**Problem requirements:** Can you rewrite the entries from their start through the line with "The image size is (1446, 921).", putting "screen capture" wherever "screenshot" appears and leaving everything else as it is?

**Data shown:**
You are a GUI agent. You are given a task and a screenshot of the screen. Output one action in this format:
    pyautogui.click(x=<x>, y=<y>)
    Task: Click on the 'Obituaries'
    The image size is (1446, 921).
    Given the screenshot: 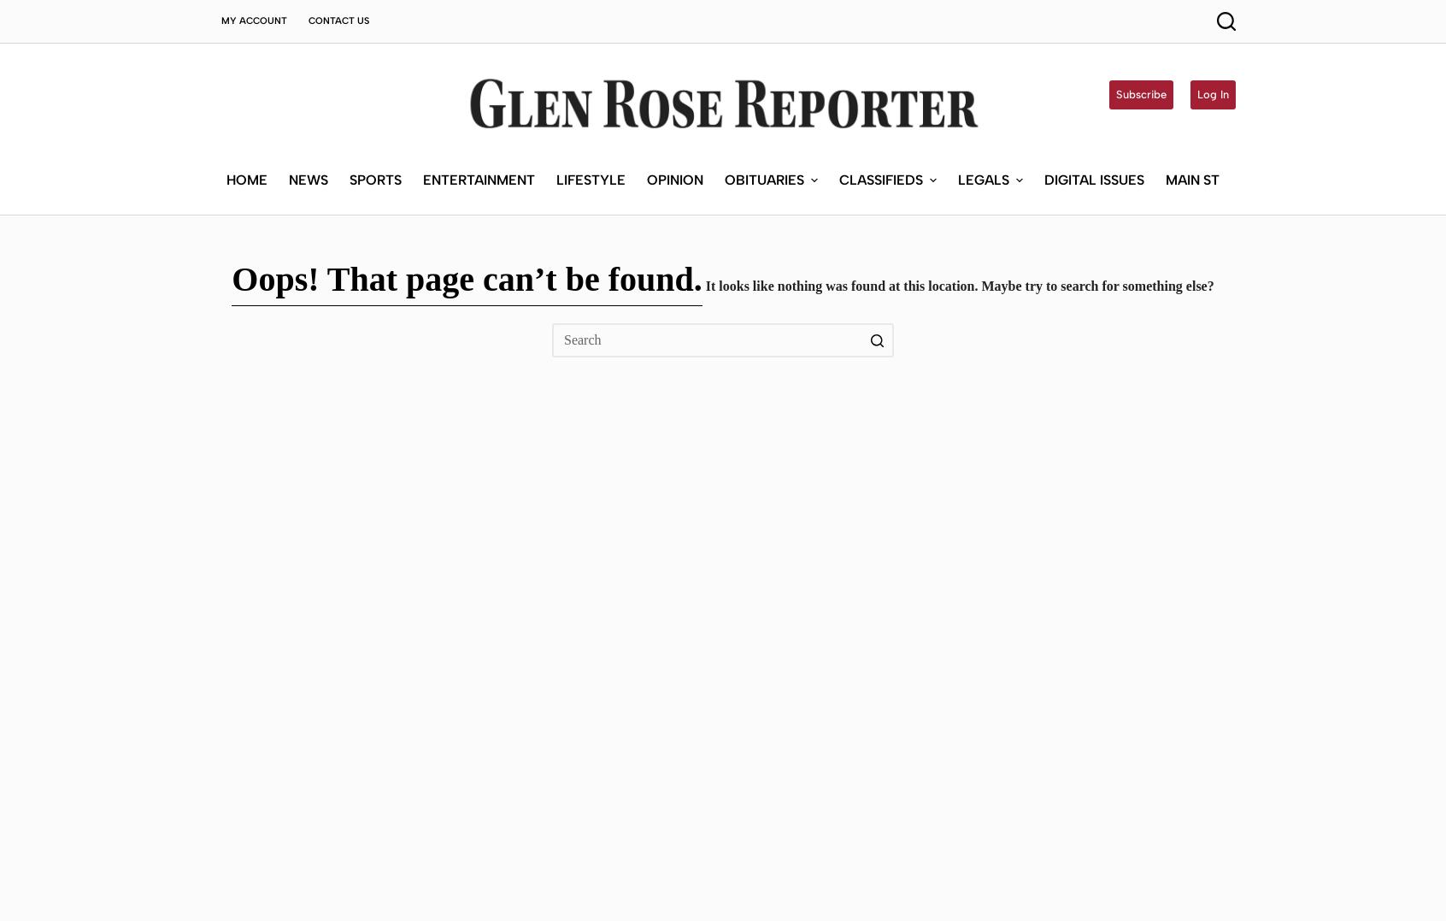 What is the action you would take?
    pyautogui.click(x=763, y=54)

**Worked answer:**
You are a GUI agent. You are given a task and a screen capture of the screen. Output one action in this format:
    pyautogui.click(x=<x>, y=<y>)
    Task: Click on the 'Obituaries'
    The image size is (1446, 921).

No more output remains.